This cross-sectional study utilized convenience sampling to recruit 365 Iranian participants (aged < 60 years, literate). The sample size was determined based on: (1) The recommended 10:1 participant-to-item ratio for exploratory factor analysis (EFA); (2) a power analysis (α = 0.05, power = 80%, medium effect size) using G*Power 3.1; and (3) accounting for potential missing data (0.7% imputed using multiple imputation with m = 5 datasets). Inclusion criteria required participants to be of Iranian nationality, aged below 60 years, and proficient in reading and writing.

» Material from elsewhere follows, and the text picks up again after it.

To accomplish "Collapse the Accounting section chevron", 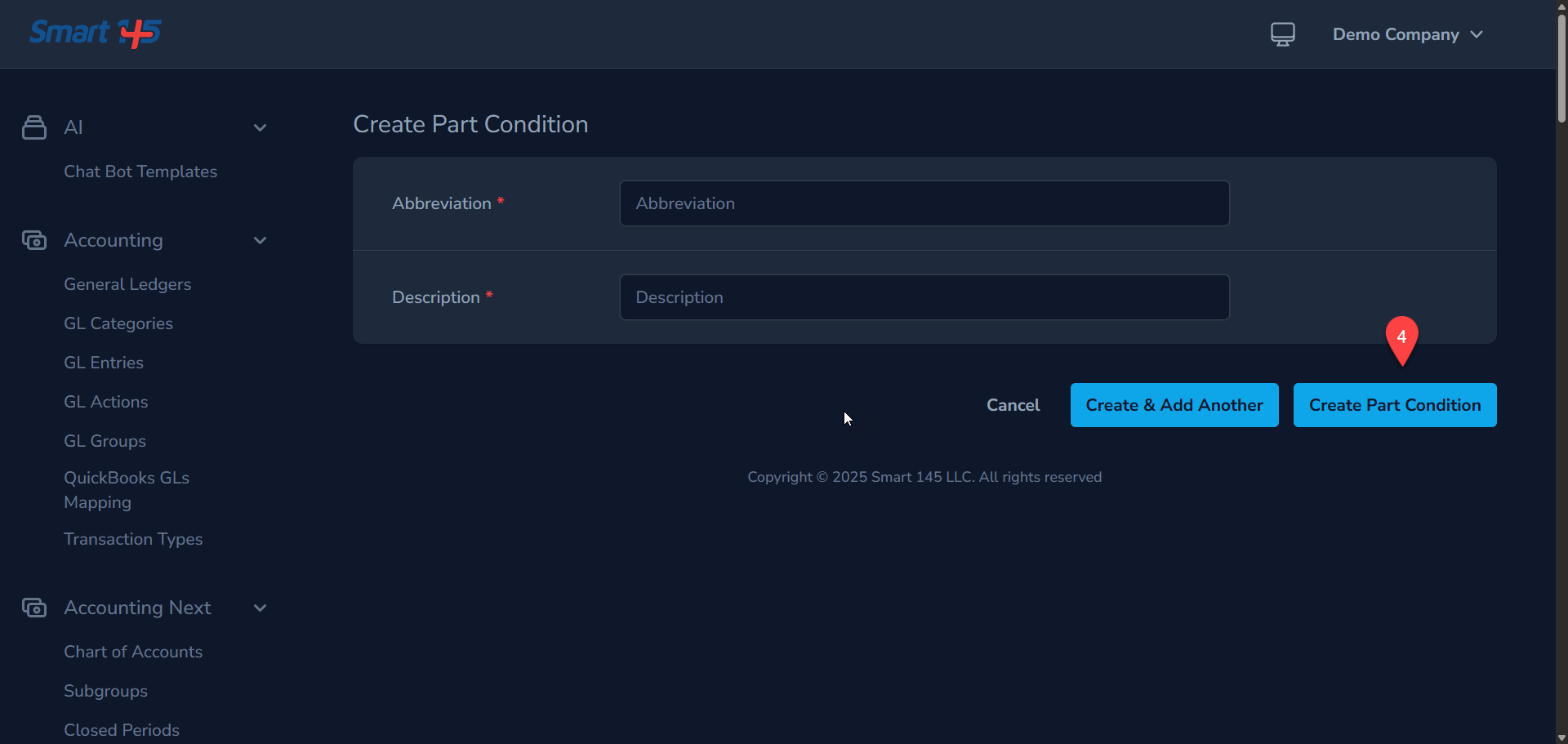I will pyautogui.click(x=260, y=240).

Exclusion criteria consisted of incomplete questionnaires, history of psychotic disorders, traumatic brain injury, intellectual disabilities, moderate-to-severe learning difficulties, substance use, epilepsy, seizures, or electroconvulsive therapy (ECT) within the past six months. Participants were recruited through university networks and community centers, targeting literate individuals aged < 60 years. While convenience sampling limits generalizability, demographic stratification (e.g., age, marital status) was employed to enhance diversity. Potential biases, such as overrepresentation of women (79.45%) and younger adults, are acknowledged as limitations.

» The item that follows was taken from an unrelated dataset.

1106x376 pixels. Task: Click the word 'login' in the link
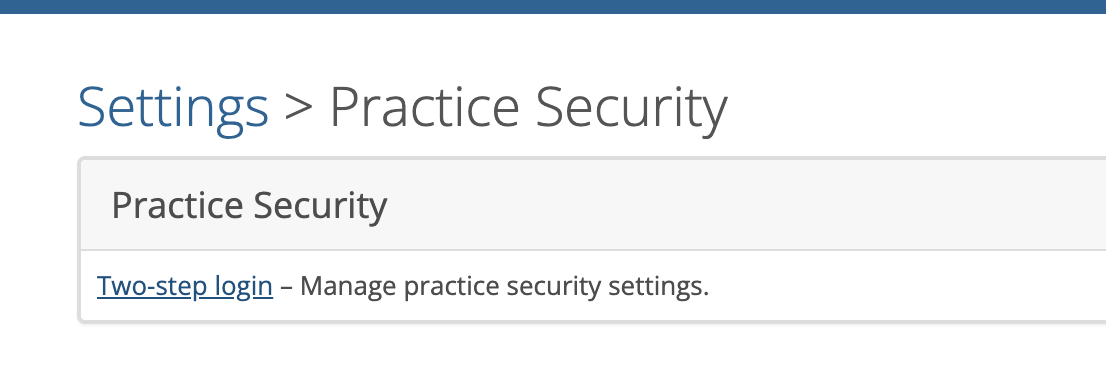(243, 287)
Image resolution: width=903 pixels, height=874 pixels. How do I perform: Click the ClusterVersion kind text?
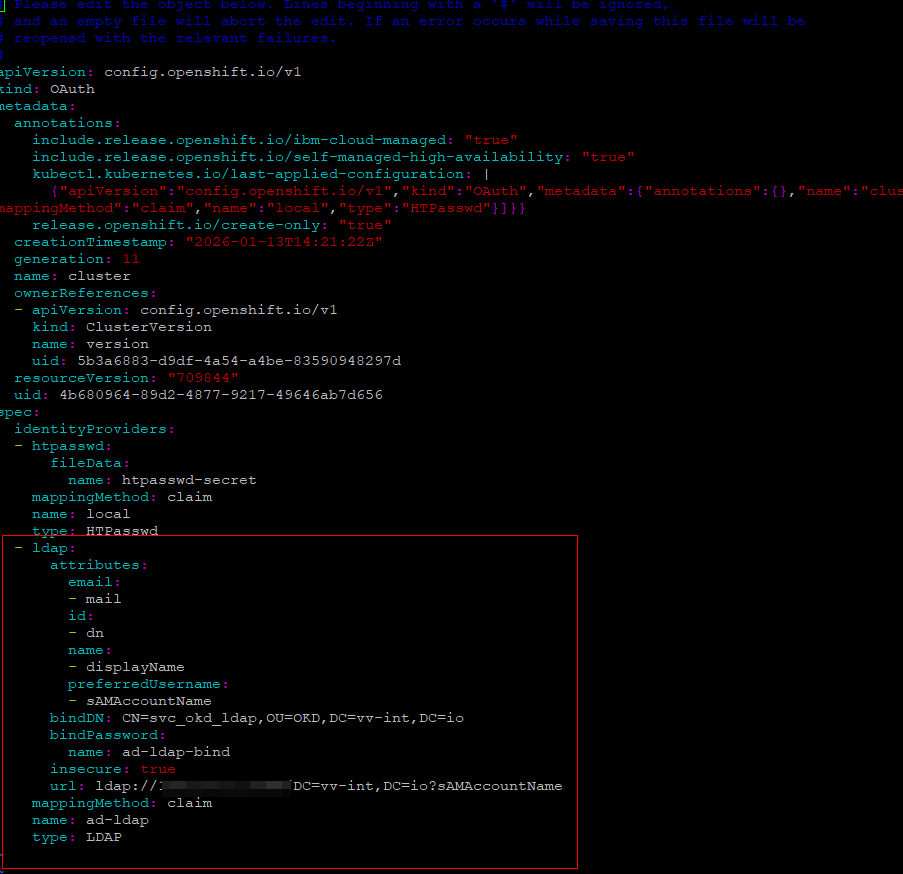point(148,327)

3.2. Cultural Adaptation of the Prospective Imagery Task

The cultural adaptation of the PIT followed a rigorous five-step process: (1) Independent forward translation by two bilingual clinical psychologists; (2) back-translation by two independent translators blinded to the original version; (3) expert panel review (two clinical psychologists and one linguist); (4) cognitive interviews with 20 target population participants; and (5) final approval by the original PIT developers, achieving > 90% conceptual equivalence. Psychometric analyses included EFA with oblique rotation (using Kaiser’s eigenvalue > 1, scree plot, and parallel analysis for factor retention) and confirmatory factor analysis. Items were retained based on primary loadings > 0.40 and cross-loadings < 0.30. The adapted PIT demonstrated excellent reliability (α = 0.85 - 0.92, intraclass correlation coefficient (ICC) = 0.78 - 0.85). Although formal face validity assessment was not conducted, cultural appropriateness was verified during the adaptation process. While convenience sampling may limit generalizability, demographic stratification and comparison with population data (where available) were employed to enhance external validity.

3.3. Measures

3.3.1. Prospective Imagery Task

Assessed two distinct dimensions: (1) Vividness (clarity of mental imagery); and (2) likelihood (perceived probability of occurrence). Participants were instructed to mentally imagine 20 future scenarios (10 positive, e.g., "You will perform well in your course"; 10 negative, e.g., "You will have a serious disagreement with a friend"), then rate each scenario on two 5-point Likert scales: Vividness (1 = "no image at all" to 5 = "extremely vivid") and likelihood (1 = "very unlikely" to 5 = "very likely"). This adapted version demonstrated strong content validity (CVI = 0.92) through expert panel evaluation while preserving the core methodology of established protocols (20, 21).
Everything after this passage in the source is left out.